Most of the programmers or those who have some knowledge in programming prefer to use programming languages, such as Python and Java, to develop their web harvesters. There are many libraries available, and most of them are free to use. Each library offers a set of characteristics that specify how the library is harvesting the web and how it processes the harvested data. The main advantage of using programming languages for harvesting data from the web is that the harvested data has a much higher quality compared with the visual tools explained above. Below are some of the most common libraries that programmers use to develop web harvesters.

  • ScrapyFootnote 8: One of the most popular libraries used by programmers and developers to harvest data from web pages. It is written in Python. It is open-source, which means that it is free to use and modify. Scrapy is efficient when harvesting large amounts of data, and it is easy to understand and use.

  • BeautifulSoupFootnote 9: A library written in Python and easy to use. BeautifulSoup can parse only retrieved web pages. Therefore, you need to retrieve the web page first, then pass it to BeautifulSoup to start parsing it and extract information from the web page.
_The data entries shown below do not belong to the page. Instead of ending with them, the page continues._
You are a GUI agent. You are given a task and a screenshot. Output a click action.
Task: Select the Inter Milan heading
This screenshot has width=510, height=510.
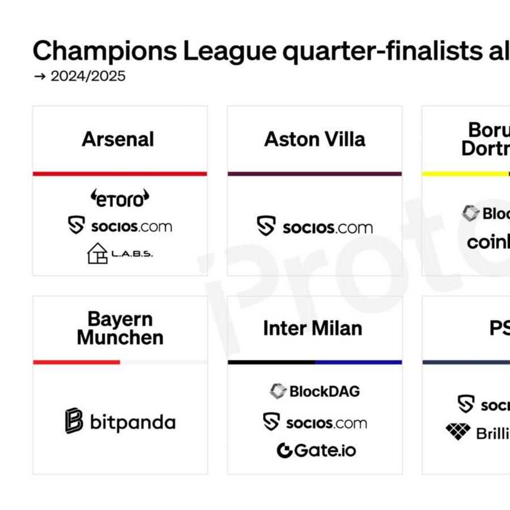[x=313, y=329]
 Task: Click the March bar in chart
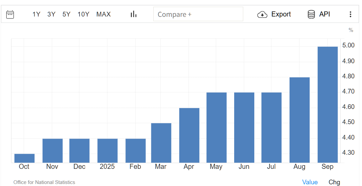[161, 143]
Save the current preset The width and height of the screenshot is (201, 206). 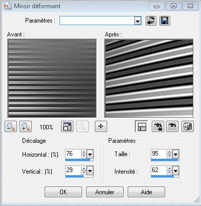point(165,21)
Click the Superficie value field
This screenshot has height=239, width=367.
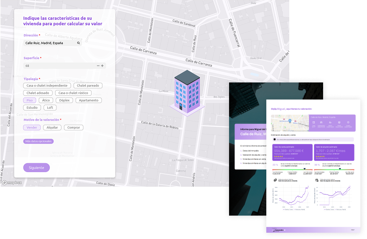click(x=59, y=66)
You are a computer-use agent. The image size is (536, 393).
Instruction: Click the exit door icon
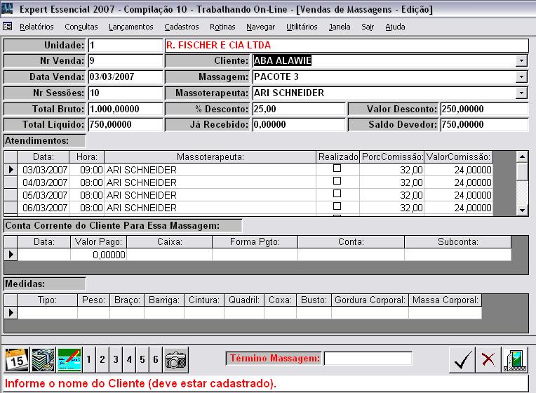(x=515, y=360)
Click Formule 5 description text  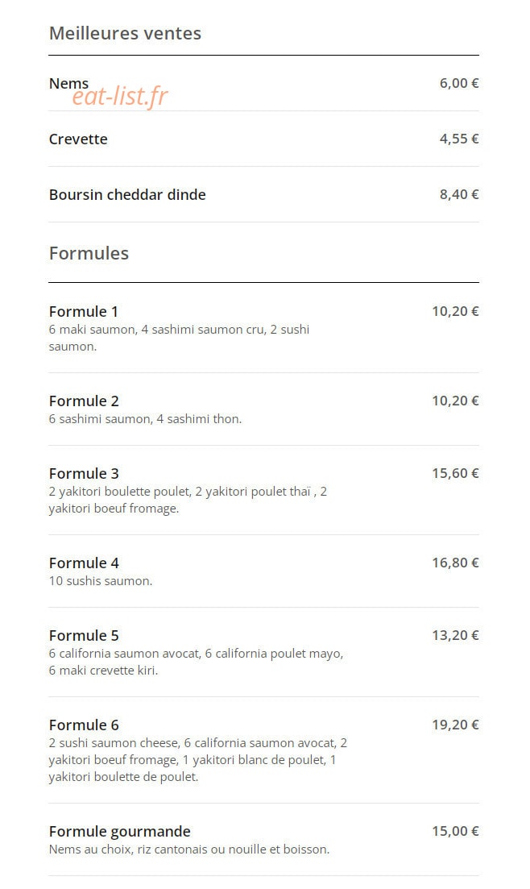196,662
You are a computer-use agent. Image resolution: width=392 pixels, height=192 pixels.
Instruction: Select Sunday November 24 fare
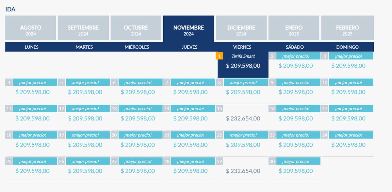(348, 145)
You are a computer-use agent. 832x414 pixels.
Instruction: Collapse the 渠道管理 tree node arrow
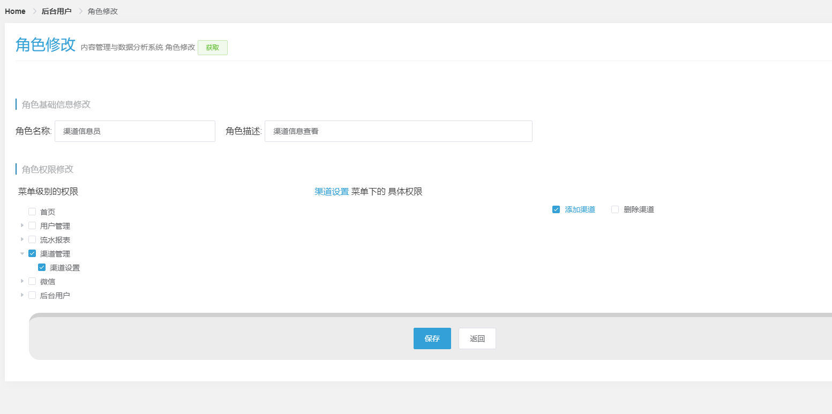(x=23, y=253)
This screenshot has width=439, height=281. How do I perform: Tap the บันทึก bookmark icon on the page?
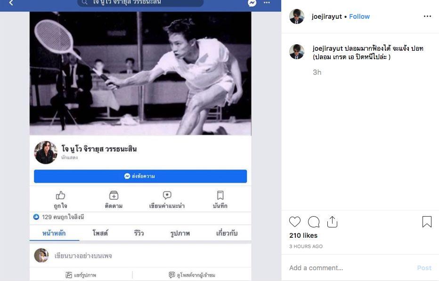pyautogui.click(x=220, y=195)
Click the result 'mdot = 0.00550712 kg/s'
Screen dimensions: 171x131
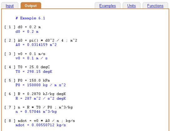point(41,125)
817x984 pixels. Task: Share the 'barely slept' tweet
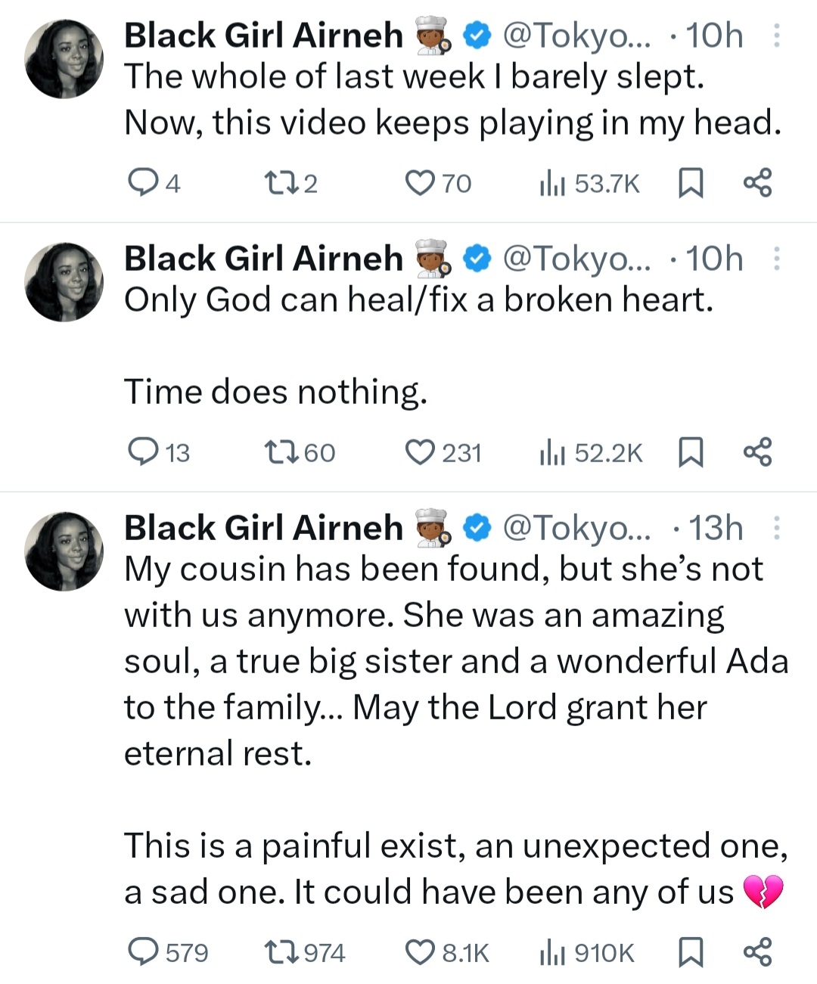[x=757, y=183]
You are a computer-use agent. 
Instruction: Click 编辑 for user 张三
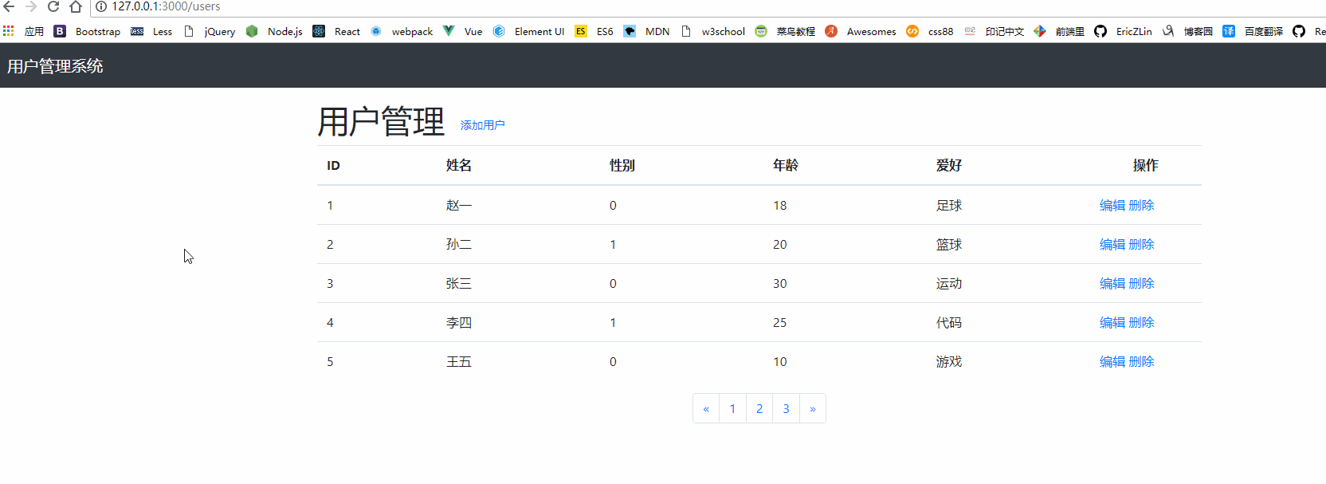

  • SeleniumFootnote 10: It is a web harvesting tool written in Java. It also supports different programming languages such as Python and JavaScript. The main characteristic of Selenium is its capability of dealing with web pages that have dynamic content. It executes all the scripts before parsing them. This process will slow down the overall harvesting process, though, especially when harvesting a large number of web pages.

  • JsoupFootnote 11: Jsoup is a Java library that is used to parse and extract information from HTML web pages. Jsoup is an open-source library. The library can retrieve the web page and then extract the elements. It is also efficient when a large amount of web pages needs to be harvested.

8 EduArc

The EduArc projectFootnote 12 aims to provide a federated infrastructure for digital and open educational resources for teachers and students in Germany. We defined the requirements necessary to develop such an infrastructure from the teachers’ point of view, which are the primary users of such infrastructure. Figure 4 shows the infrastructure of the EduArc project. The process starts with a set of crawlers that collect the metadata of educational resources from a set of repositories. Afterwards, a set of mappers will map the harvested data to the Common Data Model (CDM) of EduArc, which is designed based on the LOM standard. Then the mapped data is ready to be indexed in the Elasticsearch index. The search engine and the front end of EduArc allow the users to search the index and filter the results. Furthermore, the front end allows the users to add OER to the current index.

Fig. 4
A flow chart depicts the processes of the EduArc project for end users. The data from D B and crawlers move to the data model schema, then elasticsearch index, then to the EduArc search engine.

The infrastructure of the EduArc project

9 Summary

In this chapter, we described the process of connecting the Open Educational Resources using the LOM standard. We illustrated the stages needed for such a process, starting from harvesting the data from the web pages to saving the results into a database or index. The harvesting process depends on the standard the OER providers used to model their metadata. The mappers also depend on the standard. The results can be stored in any format, such as JSON or CSV. We gave a brief description of the JSON format and its structure. Then, we listed some of the tools that help crawling the web pages. These tools can be visual, which does not require any knowledge in programming to run the harvesters. The other type of tool is used inside programming languages, which requires knowledge in programming. The latter tools render more high-quality data after harvesting the web pages compared to the visual tools. Finally, the EduArc project was described briefly to show the core concept and the workflow of the main infrastructure.